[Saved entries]
--------------------------------------------------
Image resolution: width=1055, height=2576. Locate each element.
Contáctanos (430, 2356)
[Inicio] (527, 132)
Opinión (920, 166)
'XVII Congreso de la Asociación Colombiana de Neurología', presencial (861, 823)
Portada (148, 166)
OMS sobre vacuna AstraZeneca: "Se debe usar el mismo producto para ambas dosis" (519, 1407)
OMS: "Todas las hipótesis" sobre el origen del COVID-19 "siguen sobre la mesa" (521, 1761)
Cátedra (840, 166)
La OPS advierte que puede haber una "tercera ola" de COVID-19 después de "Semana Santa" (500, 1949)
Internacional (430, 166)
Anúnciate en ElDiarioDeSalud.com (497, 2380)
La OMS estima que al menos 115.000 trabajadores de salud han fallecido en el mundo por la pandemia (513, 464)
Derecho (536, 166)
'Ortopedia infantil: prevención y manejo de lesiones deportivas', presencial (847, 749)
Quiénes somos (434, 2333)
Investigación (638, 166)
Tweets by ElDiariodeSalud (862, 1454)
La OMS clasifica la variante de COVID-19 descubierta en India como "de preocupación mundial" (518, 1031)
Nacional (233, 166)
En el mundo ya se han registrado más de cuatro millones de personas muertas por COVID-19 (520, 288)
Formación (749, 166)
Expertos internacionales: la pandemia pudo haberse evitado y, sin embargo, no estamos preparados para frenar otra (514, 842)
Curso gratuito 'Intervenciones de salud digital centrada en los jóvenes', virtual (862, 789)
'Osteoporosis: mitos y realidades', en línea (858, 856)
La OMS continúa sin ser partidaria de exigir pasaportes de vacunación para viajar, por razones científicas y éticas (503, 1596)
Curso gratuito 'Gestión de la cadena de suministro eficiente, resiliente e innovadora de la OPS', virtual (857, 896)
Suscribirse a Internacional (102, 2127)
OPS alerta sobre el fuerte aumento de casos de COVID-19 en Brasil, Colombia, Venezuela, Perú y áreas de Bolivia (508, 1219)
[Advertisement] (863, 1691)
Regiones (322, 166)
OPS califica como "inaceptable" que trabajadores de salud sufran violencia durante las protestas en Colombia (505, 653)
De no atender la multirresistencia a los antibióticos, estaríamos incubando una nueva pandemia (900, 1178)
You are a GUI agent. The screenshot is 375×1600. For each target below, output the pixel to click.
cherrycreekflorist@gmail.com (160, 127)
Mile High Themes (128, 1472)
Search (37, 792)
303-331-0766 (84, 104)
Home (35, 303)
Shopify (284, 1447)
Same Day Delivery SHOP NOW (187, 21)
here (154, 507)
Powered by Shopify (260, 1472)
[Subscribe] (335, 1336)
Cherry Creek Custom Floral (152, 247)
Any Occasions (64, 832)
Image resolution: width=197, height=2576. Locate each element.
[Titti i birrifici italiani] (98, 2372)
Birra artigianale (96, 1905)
--------------------------------------------------
- [Task to complete]: Repeat every record above exactly as it appears.

- [Answer section]:
Image resolution: width=1055, height=2576. Locate each element.
Contáctanos (430, 2356)
[Inicio] (527, 132)
Opinión (920, 166)
'XVII Congreso de la Asociación Colombiana de Neurología', presencial (861, 823)
Portada (148, 166)
OMS sobre vacuna AstraZeneca: "Se debe usar el mismo producto para ambas dosis" (519, 1407)
OMS: "Todas las hipótesis" sobre el origen del COVID-19 "siguen sobre la mesa" (521, 1761)
Cátedra (840, 166)
La OPS advierte que puede haber una "tercera ola" de COVID-19 después de "Semana Santa" (500, 1949)
Internacional (430, 166)
Anúnciate en ElDiarioDeSalud.com (497, 2380)
La OMS estima que al menos 115.000 trabajadores de salud han fallecido en el mundo por la pandemia (513, 464)
Derecho (536, 166)
'Ortopedia infantil: prevención y manejo de lesiones deportivas', presencial (847, 749)
Quiénes somos (434, 2333)
Investigación (638, 166)
Tweets by ElDiariodeSalud (862, 1454)
La OMS clasifica la variante de COVID-19 descubierta en India como "de preocupación mundial" (518, 1031)
Nacional (233, 166)
En el mundo ya se han registrado más de cuatro millones de personas muertas por COVID-19 (520, 288)
Formación (749, 166)
Expertos internacionales: la pandemia pudo haberse evitado y, sin embargo, no estamos preparados para frenar otra (514, 842)
Curso gratuito 'Intervenciones de salud digital centrada en los jóvenes', virtual (862, 789)
'Osteoporosis: mitos y realidades', en línea (858, 856)
La OMS continúa sin ser partidaria de exigir pasaportes de vacunación para viajar, por razones científicas y éticas (503, 1596)
Curso gratuito 'Gestión de la cadena de suministro eficiente, resiliente e innovadora de la OPS', virtual (857, 896)
Suscribirse a Internacional (102, 2127)
OPS alerta sobre el fuerte aumento de casos de COVID-19 en Brasil, Colombia, Venezuela, Perú y áreas de Bolivia (508, 1219)
[Advertisement] (863, 1691)
Regiones (322, 166)
OPS califica como "inaceptable" que trabajadores de salud sufran violencia durante las protestas en Colombia (505, 653)
De no atender la multirresistencia a los antibióticos, estaríamos incubando una nueva pandemia (900, 1178)
You are a GUI agent. The screenshot is 375×1600. For each target below, output the pixel to click.
cherrycreekflorist@gmail.com (160, 127)
Mile High Themes (128, 1472)
Search (37, 792)
303-331-0766 (84, 104)
Home (35, 303)
Shopify (284, 1447)
Same Day Delivery SHOP NOW (187, 21)
here (154, 507)
Powered by Shopify (260, 1472)
[Subscribe] (335, 1336)
Cherry Creek Custom Floral (152, 247)
Any Occasions (64, 832)
Image resolution: width=197, height=2576. Locate each element.
[Titti i birrifici italiani] (98, 2372)
Birra artigianale (96, 1905)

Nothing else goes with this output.